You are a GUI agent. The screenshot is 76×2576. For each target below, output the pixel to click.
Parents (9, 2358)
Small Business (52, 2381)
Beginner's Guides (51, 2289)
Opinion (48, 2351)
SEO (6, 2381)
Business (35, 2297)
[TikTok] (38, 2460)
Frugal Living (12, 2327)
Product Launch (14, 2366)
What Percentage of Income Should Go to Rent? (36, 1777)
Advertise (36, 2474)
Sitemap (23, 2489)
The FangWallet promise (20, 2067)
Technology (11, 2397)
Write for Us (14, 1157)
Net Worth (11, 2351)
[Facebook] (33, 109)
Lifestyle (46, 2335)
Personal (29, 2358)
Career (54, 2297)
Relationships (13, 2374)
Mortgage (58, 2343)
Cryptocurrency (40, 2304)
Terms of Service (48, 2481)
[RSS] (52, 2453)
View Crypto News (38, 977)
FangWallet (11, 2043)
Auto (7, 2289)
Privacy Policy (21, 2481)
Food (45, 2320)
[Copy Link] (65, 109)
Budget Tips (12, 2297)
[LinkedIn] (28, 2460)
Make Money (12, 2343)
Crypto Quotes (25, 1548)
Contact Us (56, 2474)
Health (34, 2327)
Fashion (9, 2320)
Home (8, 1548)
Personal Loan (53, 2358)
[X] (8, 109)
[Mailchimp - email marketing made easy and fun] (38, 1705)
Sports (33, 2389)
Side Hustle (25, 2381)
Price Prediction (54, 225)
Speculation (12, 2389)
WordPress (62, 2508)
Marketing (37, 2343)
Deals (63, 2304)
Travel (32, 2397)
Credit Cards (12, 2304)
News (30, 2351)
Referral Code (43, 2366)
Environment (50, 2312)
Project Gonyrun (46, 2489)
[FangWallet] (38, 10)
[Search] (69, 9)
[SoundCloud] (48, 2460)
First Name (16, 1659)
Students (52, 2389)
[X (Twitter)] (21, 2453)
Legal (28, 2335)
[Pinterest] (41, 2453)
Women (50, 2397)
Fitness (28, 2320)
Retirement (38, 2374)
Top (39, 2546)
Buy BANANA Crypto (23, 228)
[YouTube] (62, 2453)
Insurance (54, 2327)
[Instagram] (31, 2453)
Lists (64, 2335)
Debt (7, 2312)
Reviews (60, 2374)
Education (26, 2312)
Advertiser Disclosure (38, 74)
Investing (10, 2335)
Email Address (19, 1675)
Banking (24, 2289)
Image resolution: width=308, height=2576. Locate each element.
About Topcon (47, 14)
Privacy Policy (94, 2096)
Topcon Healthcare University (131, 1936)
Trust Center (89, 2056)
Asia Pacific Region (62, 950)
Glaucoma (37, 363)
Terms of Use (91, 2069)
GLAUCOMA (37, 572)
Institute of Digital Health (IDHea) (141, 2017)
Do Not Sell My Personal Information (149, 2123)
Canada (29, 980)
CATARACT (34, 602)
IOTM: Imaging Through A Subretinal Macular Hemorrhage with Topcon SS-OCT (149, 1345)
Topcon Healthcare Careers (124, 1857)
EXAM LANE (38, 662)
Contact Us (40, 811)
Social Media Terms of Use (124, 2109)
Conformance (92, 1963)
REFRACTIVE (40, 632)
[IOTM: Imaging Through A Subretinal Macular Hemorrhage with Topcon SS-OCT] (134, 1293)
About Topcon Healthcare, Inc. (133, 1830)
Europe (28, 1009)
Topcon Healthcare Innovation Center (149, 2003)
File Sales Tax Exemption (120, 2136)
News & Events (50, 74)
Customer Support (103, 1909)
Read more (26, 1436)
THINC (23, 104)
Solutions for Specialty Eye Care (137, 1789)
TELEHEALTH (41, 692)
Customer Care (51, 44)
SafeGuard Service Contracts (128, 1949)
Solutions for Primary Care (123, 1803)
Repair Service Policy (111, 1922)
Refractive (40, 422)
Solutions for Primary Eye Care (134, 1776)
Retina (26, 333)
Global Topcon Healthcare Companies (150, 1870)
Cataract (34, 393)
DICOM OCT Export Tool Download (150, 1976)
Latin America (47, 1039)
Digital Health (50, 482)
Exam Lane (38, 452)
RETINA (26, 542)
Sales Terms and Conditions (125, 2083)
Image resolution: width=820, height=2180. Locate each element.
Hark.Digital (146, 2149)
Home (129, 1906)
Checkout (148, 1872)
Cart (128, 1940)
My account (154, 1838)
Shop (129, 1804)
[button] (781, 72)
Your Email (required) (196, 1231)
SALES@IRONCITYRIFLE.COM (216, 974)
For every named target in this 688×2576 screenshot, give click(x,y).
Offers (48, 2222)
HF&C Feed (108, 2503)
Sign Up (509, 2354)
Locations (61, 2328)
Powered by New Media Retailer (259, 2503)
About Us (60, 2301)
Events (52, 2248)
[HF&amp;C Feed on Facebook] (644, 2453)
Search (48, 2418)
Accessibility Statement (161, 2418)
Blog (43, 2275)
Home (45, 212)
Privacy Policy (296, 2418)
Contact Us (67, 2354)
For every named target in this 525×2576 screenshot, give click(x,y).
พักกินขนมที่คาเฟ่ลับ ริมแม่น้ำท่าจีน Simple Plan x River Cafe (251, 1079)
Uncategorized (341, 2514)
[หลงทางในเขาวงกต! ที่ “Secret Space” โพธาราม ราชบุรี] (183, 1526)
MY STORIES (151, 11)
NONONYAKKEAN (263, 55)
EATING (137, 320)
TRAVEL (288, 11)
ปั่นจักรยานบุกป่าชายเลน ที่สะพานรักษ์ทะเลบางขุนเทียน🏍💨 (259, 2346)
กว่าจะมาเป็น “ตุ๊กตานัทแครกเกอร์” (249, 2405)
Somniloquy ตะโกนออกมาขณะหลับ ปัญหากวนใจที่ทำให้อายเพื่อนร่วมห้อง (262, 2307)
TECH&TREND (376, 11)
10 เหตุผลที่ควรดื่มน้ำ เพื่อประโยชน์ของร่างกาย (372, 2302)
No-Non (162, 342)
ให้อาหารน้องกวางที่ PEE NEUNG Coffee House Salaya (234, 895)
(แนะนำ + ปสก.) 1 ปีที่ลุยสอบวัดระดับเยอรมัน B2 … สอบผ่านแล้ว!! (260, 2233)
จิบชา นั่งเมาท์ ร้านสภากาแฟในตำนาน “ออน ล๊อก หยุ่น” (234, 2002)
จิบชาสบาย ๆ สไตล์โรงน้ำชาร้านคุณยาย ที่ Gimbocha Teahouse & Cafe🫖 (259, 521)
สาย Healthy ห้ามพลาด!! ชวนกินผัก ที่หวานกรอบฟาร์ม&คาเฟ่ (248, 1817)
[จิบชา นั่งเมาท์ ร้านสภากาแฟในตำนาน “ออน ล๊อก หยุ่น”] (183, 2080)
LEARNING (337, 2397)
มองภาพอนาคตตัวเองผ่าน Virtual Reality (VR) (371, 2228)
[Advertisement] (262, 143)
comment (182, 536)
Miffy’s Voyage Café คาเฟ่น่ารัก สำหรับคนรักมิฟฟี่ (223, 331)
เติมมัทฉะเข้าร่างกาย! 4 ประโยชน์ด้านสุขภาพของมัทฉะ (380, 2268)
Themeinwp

┄┄┄┄┄┄

:: PROBLEM TO SOLVE ::
Give back the material above in its entirety, with every word intact.

:: YOUR SOLUTION ::
You are a GUI agent. The screenshot is 76×2576. For each target below, output the pixel to click.
Parents (9, 2358)
Small Business (52, 2381)
Beginner's Guides (51, 2289)
Opinion (48, 2351)
SEO (6, 2381)
Business (35, 2297)
[TikTok] (38, 2460)
Frugal Living (12, 2327)
Product Launch (14, 2366)
What Percentage of Income Should Go to Rent? (36, 1777)
Advertise (36, 2474)
Sitemap (23, 2489)
The FangWallet promise (20, 2067)
Technology (11, 2397)
Write for Us (14, 1157)
Net Worth (11, 2351)
[Facebook] (33, 109)
Lifestyle (46, 2335)
Personal (29, 2358)
Career (54, 2297)
Relationships (13, 2374)
Mortgage (58, 2343)
Cryptocurrency (40, 2304)
Terms of Service (48, 2481)
[RSS] (52, 2453)
View Crypto News (38, 977)
FangWallet (11, 2043)
Auto (7, 2289)
Privacy Policy (21, 2481)
Food (45, 2320)
[Copy Link] (65, 109)
Budget Tips (12, 2297)
[LinkedIn] (28, 2460)
Make Money (12, 2343)
Crypto Quotes (25, 1548)
Contact Us (56, 2474)
Health (34, 2327)
Fashion (9, 2320)
Home (8, 1548)
Personal Loan (53, 2358)
[X] (8, 109)
[Mailchimp - email marketing made easy and fun] (38, 1705)
Sports (33, 2389)
Side Hustle (25, 2381)
Price Prediction (54, 225)
Speculation (12, 2389)
WordPress (62, 2508)
Marketing (37, 2343)
Deals (63, 2304)
Travel (32, 2397)
Credit Cards (12, 2304)
News (30, 2351)
Referral Code (43, 2366)
Environment (50, 2312)
Project Gonyrun (46, 2489)
[FangWallet] (38, 10)
[Search] (69, 9)
[SoundCloud] (48, 2460)
First Name (16, 1659)
Students (52, 2389)
[X (Twitter)] (21, 2453)
Legal (28, 2335)
[Pinterest] (41, 2453)
Women (50, 2397)
Fitness (28, 2320)
Retirement (38, 2374)
Top (39, 2546)
Buy BANANA Crypto (23, 228)
[YouTube] (62, 2453)
Insurance (54, 2327)
[Instagram] (31, 2453)
Lists (64, 2335)
Debt (7, 2312)
Reviews (60, 2374)
Education (26, 2312)
Advertiser Disclosure (38, 74)
Investing (10, 2335)
Email Address (19, 1675)
Banking (24, 2289)
Image resolution: width=308, height=2576. Locate each element.
About Topcon (47, 14)
Privacy Policy (94, 2096)
Topcon Healthcare University (131, 1936)
Trust Center (89, 2056)
Asia Pacific Region (62, 950)
Glaucoma (37, 363)
Terms of Use (91, 2069)
GLAUCOMA (37, 572)
Institute of Digital Health (IDHea) (141, 2017)
Do Not Sell My Personal Information (149, 2123)
Canada (29, 980)
CATARACT (34, 602)
IOTM: Imaging Through A Subretinal Macular Hemorrhage with Topcon SS-OCT (149, 1345)
Topcon Healthcare Careers (124, 1857)
EXAM LANE (38, 662)
Contact Us (40, 811)
Social Media Terms of Use (124, 2109)
Conformance (92, 1963)
REFRACTIVE (40, 632)
[IOTM: Imaging Through A Subretinal Macular Hemorrhage with Topcon SS-OCT] (134, 1293)
About Topcon Healthcare, Inc. (133, 1830)
Europe (28, 1009)
Topcon Healthcare Innovation Center (149, 2003)
File Sales Tax Exemption (120, 2136)
News & Events (50, 74)
Customer Support (103, 1909)
Read more (26, 1436)
THINC (23, 104)
Solutions for Specialty Eye Care (137, 1789)
TELEHEALTH (41, 692)
Customer Care (51, 44)
SafeGuard Service Contracts (128, 1949)
Solutions for Primary Care (123, 1803)
Repair Service Policy (111, 1922)
Refractive (40, 422)
Solutions for Primary Eye Care (134, 1776)
Retina (26, 333)
Global Topcon Healthcare Companies (150, 1870)
Cataract (34, 393)
DICOM OCT Export Tool Download (150, 1976)
Latin America (47, 1039)
Digital Health (50, 482)
Exam Lane (38, 452)
RETINA (26, 542)
Sales Terms and Conditions (125, 2083)
Image resolution: width=820, height=2180. Locate each element.
Hark.Digital (146, 2149)
Home (129, 1906)
Checkout (148, 1872)
Cart (128, 1940)
My account (154, 1838)
Shop (129, 1804)
[button] (781, 72)
Your Email (required) (196, 1231)
SALES@IRONCITYRIFLE.COM (216, 974)
For every named target in this 688×2576 screenshot, give click(x,y).
Offers (48, 2222)
HF&C Feed (108, 2503)
Sign Up (509, 2354)
Locations (61, 2328)
Powered by New Media Retailer (259, 2503)
About Us (60, 2301)
Events (52, 2248)
[HF&amp;C Feed on Facebook] (644, 2453)
Search (48, 2418)
Accessibility Statement (161, 2418)
Blog (43, 2275)
Home (45, 212)
Privacy Policy (296, 2418)
Contact Us (67, 2354)
For every named target in this 525×2576 screenshot, give click(x,y).
พักกินขนมที่คาเฟ่ลับ ริมแม่น้ำท่าจีน Simple Plan x River Cafe (251, 1079)
Uncategorized (341, 2514)
[หลงทางในเขาวงกต! ที่ “Secret Space” โพธาราม ราชบุรี] (183, 1526)
MY STORIES (151, 11)
NONONYAKKEAN (263, 55)
EATING (137, 320)
TRAVEL (288, 11)
ปั่นจักรยานบุกป่าชายเลน ที่สะพานรักษ์ทะเลบางขุนเทียน🏍💨 (259, 2346)
กว่าจะมาเป็น “ตุ๊กตานัทแครกเกอร์” (249, 2405)
Somniloquy ตะโกนออกมาขณะหลับ ปัญหากวนใจที่ทำให้อายเพื่อนร่วมห้อง (262, 2307)
TECH&TREND (376, 11)
10 เหตุผลที่ควรดื่มน้ำ เพื่อประโยชน์ของร่างกาย (372, 2302)
No-Non (162, 342)
ให้อาหารน้องกวางที่ PEE NEUNG Coffee House Salaya (234, 895)
(แนะนำ + ปสก.) 1 ปีที่ลุยสอบวัดระดับเยอรมัน B2 … สอบผ่านแล้ว!! (260, 2233)
จิบชา นั่งเมาท์ ร้านสภากาแฟในตำนาน “ออน ล๊อก หยุ่น” (234, 2002)
จิบชาสบาย ๆ สไตล์โรงน้ำชาร้านคุณยาย ที่ Gimbocha Teahouse & Cafe🫖 (259, 521)
สาย Healthy ห้ามพลาด!! ชวนกินผัก ที่หวานกรอบฟาร์ม&คาเฟ่ (248, 1817)
[จิบชา นั่งเมาท์ ร้านสภากาแฟในตำนาน “ออน ล๊อก หยุ่น”] (183, 2080)
LEARNING (337, 2397)
มองภาพอนาคตตัวเองผ่าน Virtual Reality (VR) (371, 2228)
[Advertisement] (262, 143)
comment (182, 536)
Miffy’s Voyage Café คาเฟ่น่ารัก สำหรับคนรักมิฟฟี่ (223, 331)
เติมมัทฉะเข้าร่างกาย! 4 ประโยชน์ด้านสุขภาพของมัทฉะ (380, 2268)
Themeinwp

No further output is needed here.